• [Exercise a]: In the commentary on Mark 9:47 below, translate the sentence "You were better off with one eye than being in these hell fires with two eyes." into Spanish.

• [Text block]:

━━━━━━━━━━━━━━━━━━━━━━━━━━━━━━

Pluck out your eye (Mk 9:47-9:47)

“If your eye

Causes you

To stumble,

Tear it out!

It is better

For you

To enter

The kingdom of God

With one eye

Than to have

Two eyes

To be thrown into hell.”

 

καὶ ἐὰν ὁ ὀφθαλμός σου σκανδαλίζῃ σε, ἔκβαλε αὐτόν· καλόν σέ ἐστιν μονόφθαλμον εἰσελθεῖν εἰς τὴν βασιλείαν τοῦ Θεοῦ, ἢ δύο ὀφθαλμοὺς ἔχοντα βληθῆναι εἰς τὴν γέενναν

 

This saying about it being better to be blind in one eye can also be found in Matthew, chapter 18:9, almost word for word.  This warning was almost the same as the warning about the stumbling hand and foot.  Jesus then spoke about the problem of wandering eyes.  Mark indicated that Jesus said that if your eye causes you to stumble or sin (καὶ ἐὰν ὁ ὀφθαλμός σου σκανδαλίζῃ σε), cast it out, gouge it out, or pluck it out (ἔκβαλε αὐτόν).  It would be better for you to enter the kingdom of God (εἰσελθεῖν εἰς τὴν βασιλείαν τοῦ Θεοῦ) blind in one eye or one eyed (καλόν σέ ἐστιν μονόφθαλμον) than to have two eyes (ἢ δύο ὀφθαλμοὺς) but thrown into Gehenna or hell (ἔχοντα βληθῆναι εἰς τὴν γέενναν).  The Greek word for hell “γέενναν” or the English Gehenna was based on the Hebrew word Gehinnom.  That was the name of the valley south of Jerusalem where burning child sacrifices would take place.  You were better off with one eye than being in these hell fires with two eyes.  Whatever, the temptation, stumbling block or snare was, get rid of it, even if it is your eye.  This message was clear.  One eyed, one foot, or one hand was better than eternal fire.

━━━━━━━━━━━━━━━━━━━━━━━━━━━━━━

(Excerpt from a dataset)
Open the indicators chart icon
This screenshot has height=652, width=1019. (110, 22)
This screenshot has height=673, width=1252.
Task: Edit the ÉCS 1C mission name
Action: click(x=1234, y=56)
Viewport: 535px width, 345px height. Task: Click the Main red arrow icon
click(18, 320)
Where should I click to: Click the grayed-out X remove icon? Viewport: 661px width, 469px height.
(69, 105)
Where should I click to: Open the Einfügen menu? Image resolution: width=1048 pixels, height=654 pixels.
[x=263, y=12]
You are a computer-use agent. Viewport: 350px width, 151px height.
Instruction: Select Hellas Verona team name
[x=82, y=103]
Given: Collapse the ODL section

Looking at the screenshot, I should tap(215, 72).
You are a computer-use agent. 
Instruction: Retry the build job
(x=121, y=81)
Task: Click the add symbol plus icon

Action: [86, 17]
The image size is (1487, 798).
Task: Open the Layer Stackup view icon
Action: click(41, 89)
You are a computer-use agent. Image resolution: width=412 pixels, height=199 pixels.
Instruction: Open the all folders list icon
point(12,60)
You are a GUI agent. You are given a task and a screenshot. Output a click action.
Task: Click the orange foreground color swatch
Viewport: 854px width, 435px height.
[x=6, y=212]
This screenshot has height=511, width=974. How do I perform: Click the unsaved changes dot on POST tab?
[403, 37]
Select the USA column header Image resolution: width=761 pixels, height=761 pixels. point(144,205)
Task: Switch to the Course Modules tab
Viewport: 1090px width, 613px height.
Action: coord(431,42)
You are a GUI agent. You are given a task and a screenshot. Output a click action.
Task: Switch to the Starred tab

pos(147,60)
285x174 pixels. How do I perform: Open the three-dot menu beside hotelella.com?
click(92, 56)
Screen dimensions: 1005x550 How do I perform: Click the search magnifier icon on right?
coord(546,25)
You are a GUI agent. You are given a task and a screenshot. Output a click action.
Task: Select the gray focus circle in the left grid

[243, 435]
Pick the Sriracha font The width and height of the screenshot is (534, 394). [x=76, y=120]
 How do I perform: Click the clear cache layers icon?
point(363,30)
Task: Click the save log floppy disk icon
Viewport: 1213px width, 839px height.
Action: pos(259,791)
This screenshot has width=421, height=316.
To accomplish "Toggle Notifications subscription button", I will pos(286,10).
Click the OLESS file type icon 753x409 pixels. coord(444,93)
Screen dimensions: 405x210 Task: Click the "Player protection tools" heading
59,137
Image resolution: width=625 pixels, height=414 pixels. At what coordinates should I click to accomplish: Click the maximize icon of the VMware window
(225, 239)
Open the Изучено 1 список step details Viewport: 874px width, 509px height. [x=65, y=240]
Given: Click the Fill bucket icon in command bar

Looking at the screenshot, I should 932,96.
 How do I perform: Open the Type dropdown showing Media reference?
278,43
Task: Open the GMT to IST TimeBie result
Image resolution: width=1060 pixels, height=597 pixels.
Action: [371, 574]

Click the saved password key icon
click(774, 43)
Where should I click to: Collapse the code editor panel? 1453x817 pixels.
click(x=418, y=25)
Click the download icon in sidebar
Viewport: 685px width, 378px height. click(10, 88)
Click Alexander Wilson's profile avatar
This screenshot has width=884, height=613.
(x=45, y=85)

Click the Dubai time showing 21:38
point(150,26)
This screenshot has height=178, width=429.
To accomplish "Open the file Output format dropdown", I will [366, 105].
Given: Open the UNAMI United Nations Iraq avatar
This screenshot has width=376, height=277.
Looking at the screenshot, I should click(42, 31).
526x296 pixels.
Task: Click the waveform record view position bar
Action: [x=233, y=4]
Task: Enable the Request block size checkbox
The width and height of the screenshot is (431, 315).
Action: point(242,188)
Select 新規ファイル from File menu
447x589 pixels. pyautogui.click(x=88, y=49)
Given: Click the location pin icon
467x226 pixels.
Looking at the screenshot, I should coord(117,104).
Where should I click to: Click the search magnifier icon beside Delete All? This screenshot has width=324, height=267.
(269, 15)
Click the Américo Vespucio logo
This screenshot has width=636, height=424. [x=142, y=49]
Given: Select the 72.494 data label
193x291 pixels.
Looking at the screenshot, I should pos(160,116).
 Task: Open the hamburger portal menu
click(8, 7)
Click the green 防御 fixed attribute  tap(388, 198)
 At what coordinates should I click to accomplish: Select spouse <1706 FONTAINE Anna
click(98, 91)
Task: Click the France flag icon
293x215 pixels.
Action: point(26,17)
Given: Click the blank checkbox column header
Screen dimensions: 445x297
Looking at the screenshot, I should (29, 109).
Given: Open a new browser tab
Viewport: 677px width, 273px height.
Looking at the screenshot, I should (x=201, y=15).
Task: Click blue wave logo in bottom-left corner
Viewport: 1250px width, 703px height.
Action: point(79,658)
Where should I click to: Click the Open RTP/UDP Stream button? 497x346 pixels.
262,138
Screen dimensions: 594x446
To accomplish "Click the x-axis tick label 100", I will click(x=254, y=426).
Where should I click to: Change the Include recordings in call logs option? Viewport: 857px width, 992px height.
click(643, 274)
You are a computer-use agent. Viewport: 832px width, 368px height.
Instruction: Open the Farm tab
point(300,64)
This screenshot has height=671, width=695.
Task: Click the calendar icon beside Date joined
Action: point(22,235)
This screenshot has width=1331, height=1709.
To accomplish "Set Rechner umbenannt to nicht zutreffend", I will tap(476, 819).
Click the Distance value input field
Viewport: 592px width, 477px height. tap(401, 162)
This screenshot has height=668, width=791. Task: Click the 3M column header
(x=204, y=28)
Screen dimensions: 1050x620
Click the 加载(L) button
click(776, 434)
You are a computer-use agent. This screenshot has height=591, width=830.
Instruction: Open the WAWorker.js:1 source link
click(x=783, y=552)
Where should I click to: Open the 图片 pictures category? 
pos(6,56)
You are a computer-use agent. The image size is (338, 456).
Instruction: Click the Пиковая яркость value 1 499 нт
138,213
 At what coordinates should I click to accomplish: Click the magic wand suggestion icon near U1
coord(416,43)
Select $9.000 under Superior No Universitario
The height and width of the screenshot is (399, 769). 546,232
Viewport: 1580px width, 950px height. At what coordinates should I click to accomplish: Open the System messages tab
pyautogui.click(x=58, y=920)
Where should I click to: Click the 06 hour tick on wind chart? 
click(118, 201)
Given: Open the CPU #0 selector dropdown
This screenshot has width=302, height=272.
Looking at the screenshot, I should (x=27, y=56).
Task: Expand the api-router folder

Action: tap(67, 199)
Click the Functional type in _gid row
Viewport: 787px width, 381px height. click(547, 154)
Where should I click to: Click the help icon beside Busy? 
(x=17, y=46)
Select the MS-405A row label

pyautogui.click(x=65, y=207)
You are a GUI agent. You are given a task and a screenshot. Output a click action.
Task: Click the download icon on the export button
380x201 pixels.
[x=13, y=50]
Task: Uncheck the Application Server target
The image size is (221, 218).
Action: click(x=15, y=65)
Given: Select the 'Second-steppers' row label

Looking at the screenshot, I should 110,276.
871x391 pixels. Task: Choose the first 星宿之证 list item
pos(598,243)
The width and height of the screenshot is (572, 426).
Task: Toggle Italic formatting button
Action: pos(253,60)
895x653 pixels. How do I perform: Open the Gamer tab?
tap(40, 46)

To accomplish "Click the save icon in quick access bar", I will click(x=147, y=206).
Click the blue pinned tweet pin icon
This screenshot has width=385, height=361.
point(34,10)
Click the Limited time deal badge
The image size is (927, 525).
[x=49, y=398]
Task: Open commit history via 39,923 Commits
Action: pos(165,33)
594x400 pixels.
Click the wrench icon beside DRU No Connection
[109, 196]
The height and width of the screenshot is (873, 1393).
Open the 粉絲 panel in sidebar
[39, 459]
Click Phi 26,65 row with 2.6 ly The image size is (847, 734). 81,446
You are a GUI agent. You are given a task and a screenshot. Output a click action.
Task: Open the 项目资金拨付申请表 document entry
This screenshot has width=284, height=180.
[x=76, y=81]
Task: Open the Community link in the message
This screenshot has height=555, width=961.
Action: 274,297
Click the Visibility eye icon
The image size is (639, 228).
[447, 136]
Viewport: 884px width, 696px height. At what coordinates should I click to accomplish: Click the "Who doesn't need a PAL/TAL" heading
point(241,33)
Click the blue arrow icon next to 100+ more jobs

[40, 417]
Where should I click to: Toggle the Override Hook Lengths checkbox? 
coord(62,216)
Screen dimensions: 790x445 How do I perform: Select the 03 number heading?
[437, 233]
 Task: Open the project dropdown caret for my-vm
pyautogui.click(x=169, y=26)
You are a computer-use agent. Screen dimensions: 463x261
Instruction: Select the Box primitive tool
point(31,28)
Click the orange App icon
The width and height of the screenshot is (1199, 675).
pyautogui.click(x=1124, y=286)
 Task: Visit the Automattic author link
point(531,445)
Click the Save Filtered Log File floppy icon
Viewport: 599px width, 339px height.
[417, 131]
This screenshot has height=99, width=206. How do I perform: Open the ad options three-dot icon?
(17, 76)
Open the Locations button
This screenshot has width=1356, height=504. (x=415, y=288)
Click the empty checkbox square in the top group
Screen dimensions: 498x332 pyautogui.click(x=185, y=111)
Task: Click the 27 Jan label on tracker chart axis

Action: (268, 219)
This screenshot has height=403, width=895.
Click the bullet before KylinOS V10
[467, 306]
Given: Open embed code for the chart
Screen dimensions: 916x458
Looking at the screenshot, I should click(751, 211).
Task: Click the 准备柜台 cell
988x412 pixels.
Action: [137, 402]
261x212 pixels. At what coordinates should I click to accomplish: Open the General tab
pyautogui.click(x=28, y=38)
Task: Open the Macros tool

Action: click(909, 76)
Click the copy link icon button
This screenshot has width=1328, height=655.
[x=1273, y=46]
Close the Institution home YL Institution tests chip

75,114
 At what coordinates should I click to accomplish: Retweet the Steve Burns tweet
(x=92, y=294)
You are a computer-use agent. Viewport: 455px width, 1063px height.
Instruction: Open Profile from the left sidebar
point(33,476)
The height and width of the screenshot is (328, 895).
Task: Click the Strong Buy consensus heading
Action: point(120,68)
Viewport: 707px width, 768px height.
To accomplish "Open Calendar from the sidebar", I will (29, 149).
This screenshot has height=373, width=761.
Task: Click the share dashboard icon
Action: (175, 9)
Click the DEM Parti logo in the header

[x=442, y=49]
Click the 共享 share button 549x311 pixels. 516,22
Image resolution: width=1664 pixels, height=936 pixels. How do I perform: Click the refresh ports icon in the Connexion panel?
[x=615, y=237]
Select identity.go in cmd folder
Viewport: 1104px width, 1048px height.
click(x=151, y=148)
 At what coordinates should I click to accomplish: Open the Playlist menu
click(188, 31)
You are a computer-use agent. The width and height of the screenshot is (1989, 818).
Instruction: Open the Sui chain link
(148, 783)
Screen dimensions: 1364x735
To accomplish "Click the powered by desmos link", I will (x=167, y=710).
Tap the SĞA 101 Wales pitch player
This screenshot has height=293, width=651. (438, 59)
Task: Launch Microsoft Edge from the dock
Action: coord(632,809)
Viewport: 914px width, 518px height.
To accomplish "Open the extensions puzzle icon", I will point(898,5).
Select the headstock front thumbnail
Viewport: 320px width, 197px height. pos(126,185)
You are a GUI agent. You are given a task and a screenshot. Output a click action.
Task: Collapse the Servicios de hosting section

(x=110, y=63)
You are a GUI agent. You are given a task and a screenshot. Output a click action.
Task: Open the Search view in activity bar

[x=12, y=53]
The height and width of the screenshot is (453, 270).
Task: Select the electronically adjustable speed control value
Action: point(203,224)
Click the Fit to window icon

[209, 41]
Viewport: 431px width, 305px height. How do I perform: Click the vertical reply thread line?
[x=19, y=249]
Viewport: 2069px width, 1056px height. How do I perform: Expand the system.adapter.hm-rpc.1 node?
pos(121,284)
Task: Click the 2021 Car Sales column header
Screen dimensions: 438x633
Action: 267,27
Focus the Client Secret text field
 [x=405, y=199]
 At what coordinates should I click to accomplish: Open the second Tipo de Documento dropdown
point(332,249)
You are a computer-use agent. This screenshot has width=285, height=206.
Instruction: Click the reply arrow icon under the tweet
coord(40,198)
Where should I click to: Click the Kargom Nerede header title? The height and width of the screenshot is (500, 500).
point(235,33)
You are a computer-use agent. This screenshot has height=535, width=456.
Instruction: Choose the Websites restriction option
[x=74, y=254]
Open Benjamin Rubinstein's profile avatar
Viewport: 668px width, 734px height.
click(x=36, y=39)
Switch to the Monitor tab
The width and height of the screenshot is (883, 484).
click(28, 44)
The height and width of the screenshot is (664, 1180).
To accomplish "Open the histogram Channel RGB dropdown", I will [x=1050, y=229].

━━━━━━━━━━━━━━━━━━━━━━━━━━━━━━

• [Exercise b]: Count the lines of the records above that contain the string "Toggle", treating uppercase and lowercase as different, and give only the number.

• [Correct response a]: Era mejor tener un solo ojo que estar en estos fuegos del infierno con dos ojos.

• [Correct response b]: 3